*** Given records ***
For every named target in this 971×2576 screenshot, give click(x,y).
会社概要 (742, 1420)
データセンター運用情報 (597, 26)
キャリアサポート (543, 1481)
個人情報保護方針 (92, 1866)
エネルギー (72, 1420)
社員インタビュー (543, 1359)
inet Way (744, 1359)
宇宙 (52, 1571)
*** End of Given records ***
**Task instructions:** Print the records above exactly as they appear.

**Task result:**
For every named target in this 971×2576 screenshot, give click(x,y).
会社概要 (742, 1420)
データセンター運用情報 (597, 26)
キャリアサポート (543, 1481)
個人情報保護方針 (92, 1866)
エネルギー (72, 1420)
社員インタビュー (543, 1359)
inet Way (744, 1359)
宇宙 (52, 1571)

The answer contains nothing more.